Она не была готова к этому. Компьютер не сообщил ей, что Глашатай уже в пути. Она ожидала его через несколько лет, чтобы он рассказал правду о чудовище, называвшемся отцом, наконец благословившим семью своей смертью; правда явилась бы как луч света, чтобы осветить и очистить их прошлое. Но отец умер слишком недавно, чтобы сейчас говорить о нем. Его щупальца все еще протягиваются из могилы и высасывают их сердца.
Проповедь закончилась, наконец закончилась и месса. Она крепко прижала руку Грего, чтобы он, пока они пробирались сквозь толпу, не стащил чью-нибудь книгу или сумку. И Ким был при деле — он нес Куару, всегда впадавшую в ступор, находясь среди незнакомых людей. Ольгадо включил свои глаза и занялся своими штучками, подмигивая металлическим глазом какой-нибудь пятнадцатилетней полудевственнице, надеясь напугать ее. Эла преклонила колена перед статуями Ос Венерадос, ее давно умерших, почти святых бабушки и дедушки. «Вы гордитесь тем, что у вас такие прелестные внуки?».
Грего ухмылялся: так и есть, в руке у него был детский башмачок. Эла про себя помолилась за то, чтобы ребенок остался невредимым после этой встречи с Грего. Она взяла у Грего башмачок и положила его на небольшой алтарь, где как постоянное доказательство чудесного избавления от десколады горели свечи. Чей бы башмачок этот ни был, он найдет его здесь.
Мэр Боскинья была довольно радушна на протяжении всего пути от посадочной площадки до города Милагре. Она указала ему на стада полудомашних кабр, местного вида, дающих сырье для изготовления тканей, однако их мясо не содержало необходимых человеку питательных веществ.
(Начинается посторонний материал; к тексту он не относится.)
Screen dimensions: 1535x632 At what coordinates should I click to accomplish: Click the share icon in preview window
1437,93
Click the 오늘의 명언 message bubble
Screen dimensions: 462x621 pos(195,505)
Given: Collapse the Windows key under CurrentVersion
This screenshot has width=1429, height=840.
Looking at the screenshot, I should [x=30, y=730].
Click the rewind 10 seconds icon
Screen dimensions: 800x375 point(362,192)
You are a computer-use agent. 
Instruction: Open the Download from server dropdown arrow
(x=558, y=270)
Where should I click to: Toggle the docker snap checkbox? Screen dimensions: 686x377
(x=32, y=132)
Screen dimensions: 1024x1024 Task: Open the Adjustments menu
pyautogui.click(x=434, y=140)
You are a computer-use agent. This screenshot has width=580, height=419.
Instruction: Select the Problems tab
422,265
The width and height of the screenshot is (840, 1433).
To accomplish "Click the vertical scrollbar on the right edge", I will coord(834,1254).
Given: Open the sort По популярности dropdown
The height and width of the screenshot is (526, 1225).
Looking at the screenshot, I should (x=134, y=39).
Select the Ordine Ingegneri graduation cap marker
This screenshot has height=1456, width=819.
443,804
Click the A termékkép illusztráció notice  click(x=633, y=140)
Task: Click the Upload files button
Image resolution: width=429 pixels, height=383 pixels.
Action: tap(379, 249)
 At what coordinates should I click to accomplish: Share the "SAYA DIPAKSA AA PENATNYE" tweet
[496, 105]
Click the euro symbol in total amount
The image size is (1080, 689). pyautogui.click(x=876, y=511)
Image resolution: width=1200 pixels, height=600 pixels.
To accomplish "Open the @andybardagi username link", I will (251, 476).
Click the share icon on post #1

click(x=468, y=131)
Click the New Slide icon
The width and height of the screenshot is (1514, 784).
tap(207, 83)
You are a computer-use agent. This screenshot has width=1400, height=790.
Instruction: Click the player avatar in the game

— Едят ли их свинки? — спросил Эндер.
Она подняла бровь.
— Мы мало знаем о свинках.
— Мы знаем, что они живут в лесу. Выходят ли они на равнину?
Она пожала плечами.
— Пусть это решают фрамлинги.
Эндер был поражен, услышав, что она употребила это слово; конечно же, последняя книга Демосфена была опубликована двадцать два года назад и была распространена по ансиблу среди всех Ста Миров. Ютланнинг, фрамлинг, раман, варелс — все эти термины были теперь частью старка и, очевидно, не кажутся уже особенно новыми для Боскиньи.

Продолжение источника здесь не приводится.